Start the copy at the line containing "Open the Driver menu" and run it through the last line of the records. Repeat each line exactly; omit pictures.

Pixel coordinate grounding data
┌────────

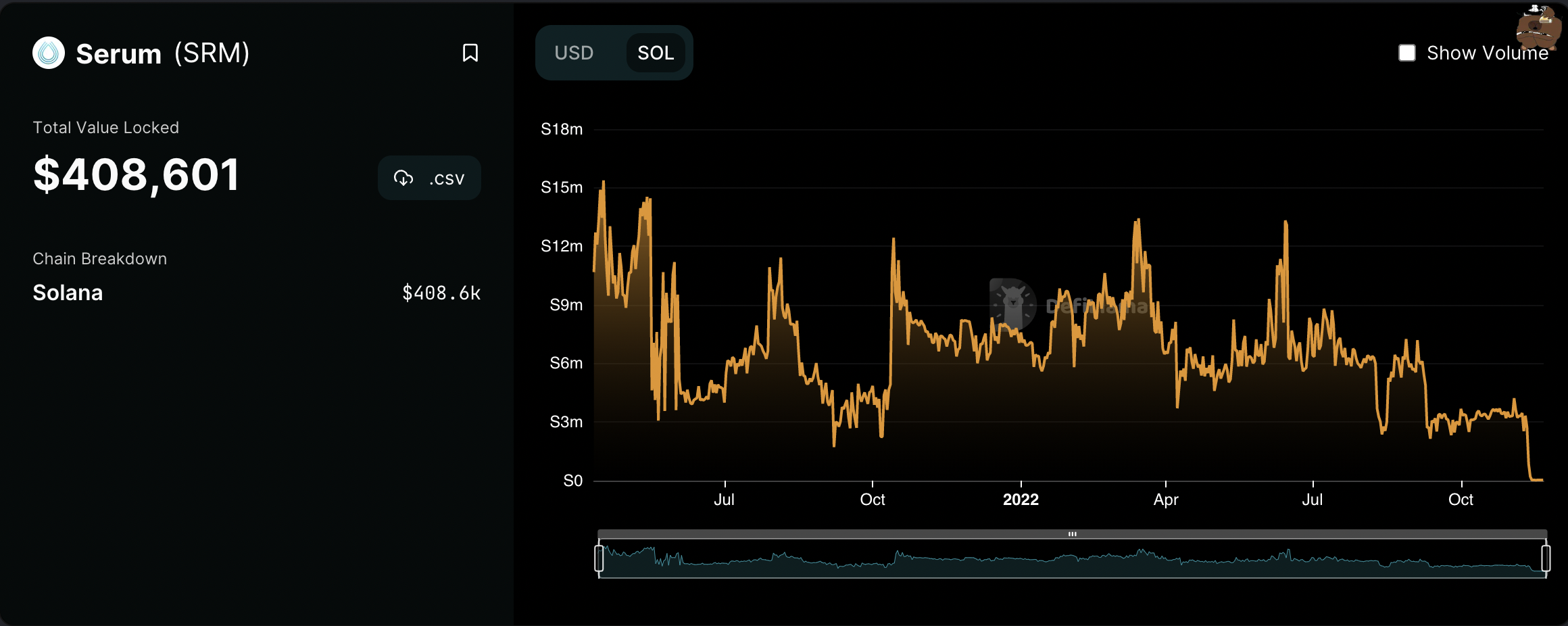This screenshot has height=626, width=1568.
Task: Click the cloud download icon
Action: click(403, 178)

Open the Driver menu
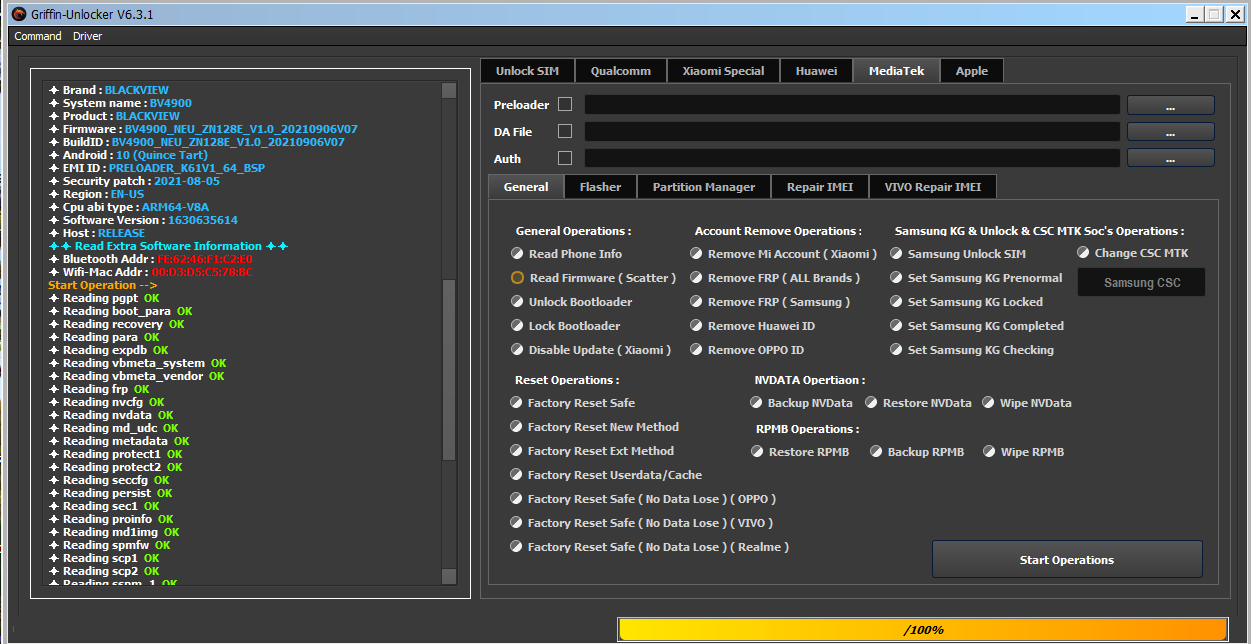point(87,36)
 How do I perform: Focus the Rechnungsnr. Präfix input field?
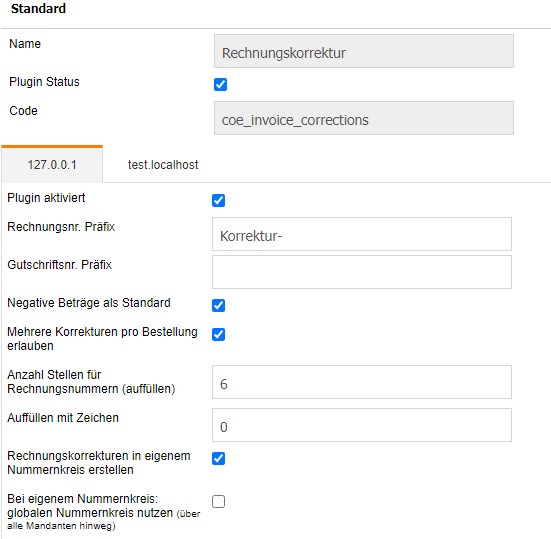pyautogui.click(x=362, y=234)
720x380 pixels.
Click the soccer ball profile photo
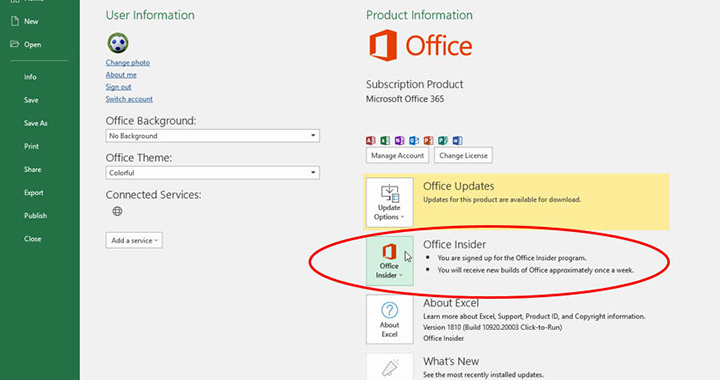[118, 43]
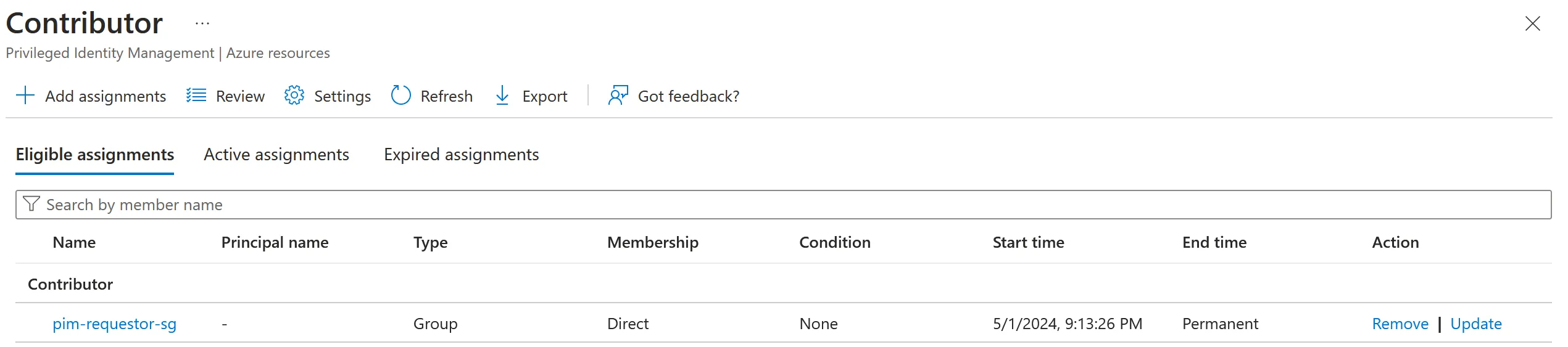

└────────

▶ _YOUR RESPONSE_
Open the Driver menu
point(87,36)
 How do I perform: Focus the Rechnungsnr. Präfix input field?
pyautogui.click(x=362, y=234)
720x380 pixels.
Click the soccer ball profile photo
[118, 43]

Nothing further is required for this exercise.